Instrucción de trabajo 1
Según el fragmento sobre Sierra Pintada, ¿entre qué años se desarrolló la etapa productiva que generó los pasivos ambientales?
Instrucción de trabajo 2
Transcribe el tramo del fragmento sobre Sierra Pintada que va desde "La provincia de" hasta "conocido del país.".
Instrucción de trabajo 3
Retoma el fragmento sobre Sierra Pintada y continúalo a partir de su última oración.

Fragmento del documento
La provincia de Mendoza ratificó su estrategia para avanzar en la recuperación del Complejo Minero Fabril Sierra Pintada, en San Rafael, mientras explora las posibilidades de impulsar nuevamente el desarrollo del uranio en uno de los yacimientos más importantes de Argentina. La definición se produjo durante una recorrida oficial encabezada por la ministra de Energía y Ambiente, Jimena Latorre, junto a autoridades nacionales y representantes del sector nuclear.
Según informó Diario Río Negro, durante la visita se presentaron los avances de las tareas de remediación ambiental, los sistemas de monitoreo y control implementados en el predio y las perspectivas futuras para el aprovechamiento del recurso uranio en el complejo, considerado el mayor yacimiento de uranio conocido del país.
Las autoridades recorrieron la cantera histórica, la Planta de Tratamiento de Uranio y las principales obras construidas para gestionar los pasivos ambientales generados durante la etapa productiva desarrollada entre 1975 y 1997.
“Esta visita tiene un objetivo muy claro: revisar el estado actual de las tareas de remediación y reafirmar la importancia de proteger un proceso que continúa en marcha y que desde 2019 no paró pese al desfinanciamiento del anterior Gobierno Nacional”, afirmó Jimena Latorre.
La funcionaria destacó además la coordinación alcanzada entre Mendoza y Nación para acelerar el cumplimiento de los compromisos establecidos en la Declaración de Impacto Ambiental aprobada en 2019.
“Hoy existe la coordinación que debería haber existido desde siempre. Entre 2019 y 2023 hubo una ralentización de las actividades producto de limitaciones presupuestarias y de una menor articulación entre las autoridades competentes. Eso es precisamente lo que estamos trabajando para revertir, porque es lo que permitirá recuperar un ritmo de ejecución acorde con los compromisos asumidos en la Declaración de Impacto Ambiental”, señaló Latorre.

Material proporcionado
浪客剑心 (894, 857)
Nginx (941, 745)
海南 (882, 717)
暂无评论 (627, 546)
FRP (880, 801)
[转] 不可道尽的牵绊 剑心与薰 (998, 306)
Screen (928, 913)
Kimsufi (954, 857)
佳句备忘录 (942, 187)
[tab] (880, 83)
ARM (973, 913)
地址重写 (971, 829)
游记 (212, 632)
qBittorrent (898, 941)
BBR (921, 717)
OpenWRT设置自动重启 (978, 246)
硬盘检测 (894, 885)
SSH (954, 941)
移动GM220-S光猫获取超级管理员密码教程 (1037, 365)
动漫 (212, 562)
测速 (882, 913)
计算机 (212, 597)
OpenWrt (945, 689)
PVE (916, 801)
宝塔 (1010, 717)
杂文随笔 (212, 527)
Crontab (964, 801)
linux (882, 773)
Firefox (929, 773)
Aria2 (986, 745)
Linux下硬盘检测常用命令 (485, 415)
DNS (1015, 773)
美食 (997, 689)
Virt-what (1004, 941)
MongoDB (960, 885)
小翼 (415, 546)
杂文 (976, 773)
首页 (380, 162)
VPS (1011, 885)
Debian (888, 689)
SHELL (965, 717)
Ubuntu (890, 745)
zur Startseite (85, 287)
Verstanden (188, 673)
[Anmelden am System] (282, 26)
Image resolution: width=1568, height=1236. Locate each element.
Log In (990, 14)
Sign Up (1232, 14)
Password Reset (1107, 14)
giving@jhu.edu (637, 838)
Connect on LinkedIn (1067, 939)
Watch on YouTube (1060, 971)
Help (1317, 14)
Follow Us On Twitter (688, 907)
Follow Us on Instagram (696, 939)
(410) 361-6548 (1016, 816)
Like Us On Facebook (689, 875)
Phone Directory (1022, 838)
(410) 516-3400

Respuesta esperada 1
Entre 1975 y 1997.

Respuesta esperada 2
La provincia de Mendoza ratificó su estrategia para avanzar en la recuperación del Complejo Minero Fabril Sierra Pintada, en San Rafael, mientras explora las posibilidades de impulsar nuevamente el desarrollo del uranio en uno de los yacimientos más importantes de Argentina. La definición se produjo durante una recorrida oficial encabezada por la ministra de Energía y Ambiente, Jimena Latorre, junto a autoridades nacionales y representantes del sector nuclear.
Según informó Diario Río Negro, durante la visita se presentaron los avances de las tareas de remediación ambiental, los sistemas de monitoreo y control implementados en el predio y las perspectivas futuras para el aprovechamiento del recurso uranio en el complejo, considerado el mayor yacimiento de uranio conocido del país.

Respuesta esperada 3
Uno de los puntos centrales de la recorrida fue el avance de las obras destinadas al tratamiento de los pasivos ambientales históricos. El proyecto contempla el tratamiento del agua de cantera, la gestión de residuos sólidos y la recuperación del uranio remanente mediante infraestructura diseñada con múltiples barreras de protección ambiental.
Entre las principales intervenciones realizadas se encuentran la construcción de un dique de disposición final con sistemas de doble membrana de polietileno de alta densidad, la instalación de 2,6 kilómetros de cañerías para conducción de agua, la ampliación de la Planta de Tratamiento de Uranio y la construcción de nuevos diques impermeabilizados con sistemas de detección de fugas.
Las autoridades explicaron que todas las instalaciones fueron sometidas a pruebas y controles específicos para garantizar condiciones seguras de operación y cumplir con los estándares regulatorios vigentes.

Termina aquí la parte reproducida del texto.